(RECORDED DATA)
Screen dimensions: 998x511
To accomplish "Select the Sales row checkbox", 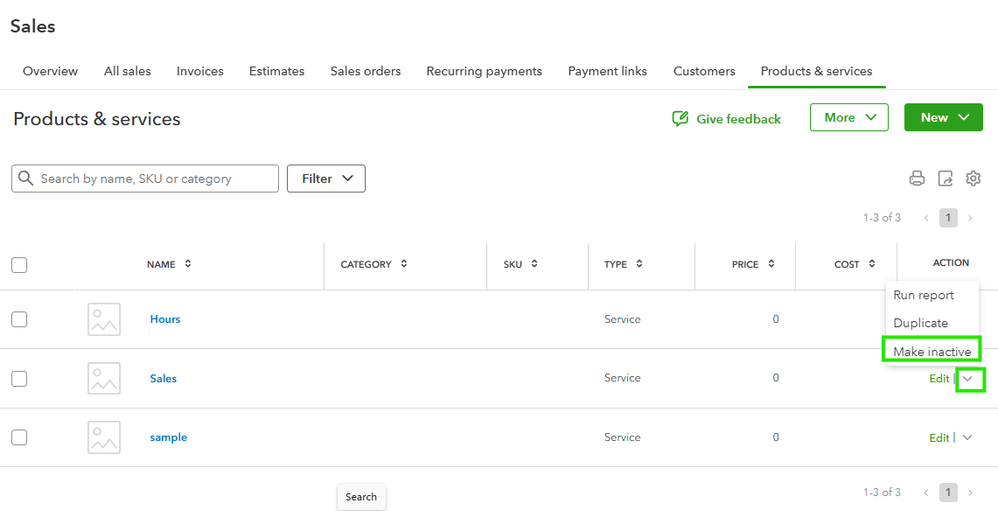I will (x=19, y=379).
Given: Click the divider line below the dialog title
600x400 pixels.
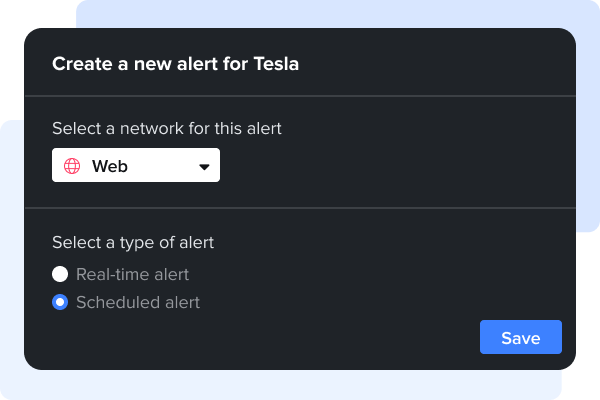Looking at the screenshot, I should click(x=300, y=96).
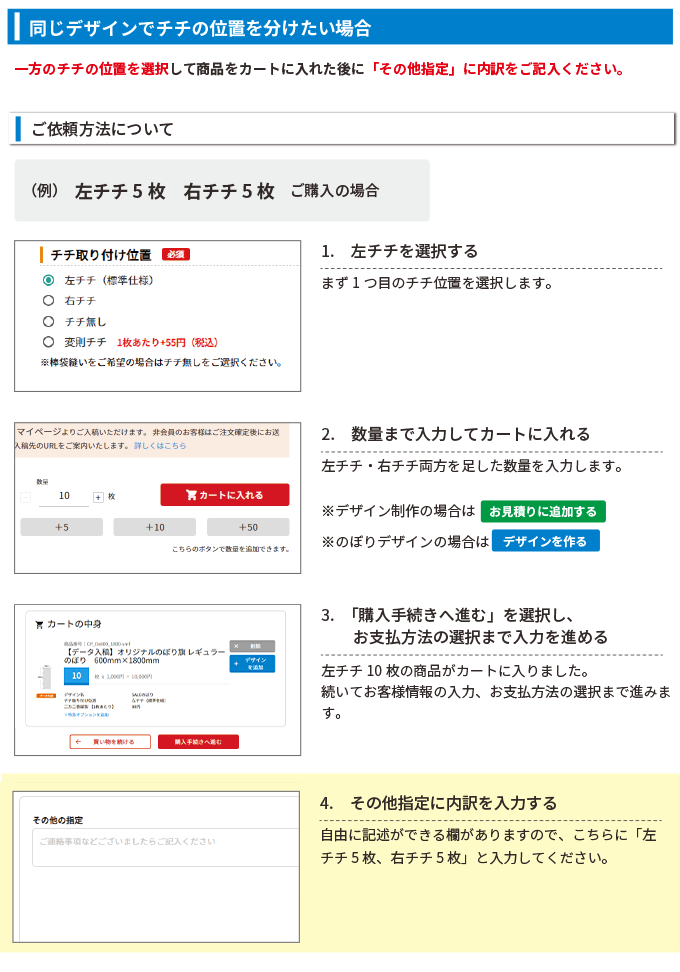Open the 詳しくはこちら link

point(160,446)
(End RECORDED DATA)
### PROBLEM
Once the line with "Given: Click the" is found, write out that line and every later line of the listing above exactly, through the last one, and skip any pictures.

### ANSWER SPACE
Given: Click the divider line below the dialog title
600x400 pixels.
Looking at the screenshot, I should click(x=300, y=96).
Open the 詳しくはこちら link

point(160,446)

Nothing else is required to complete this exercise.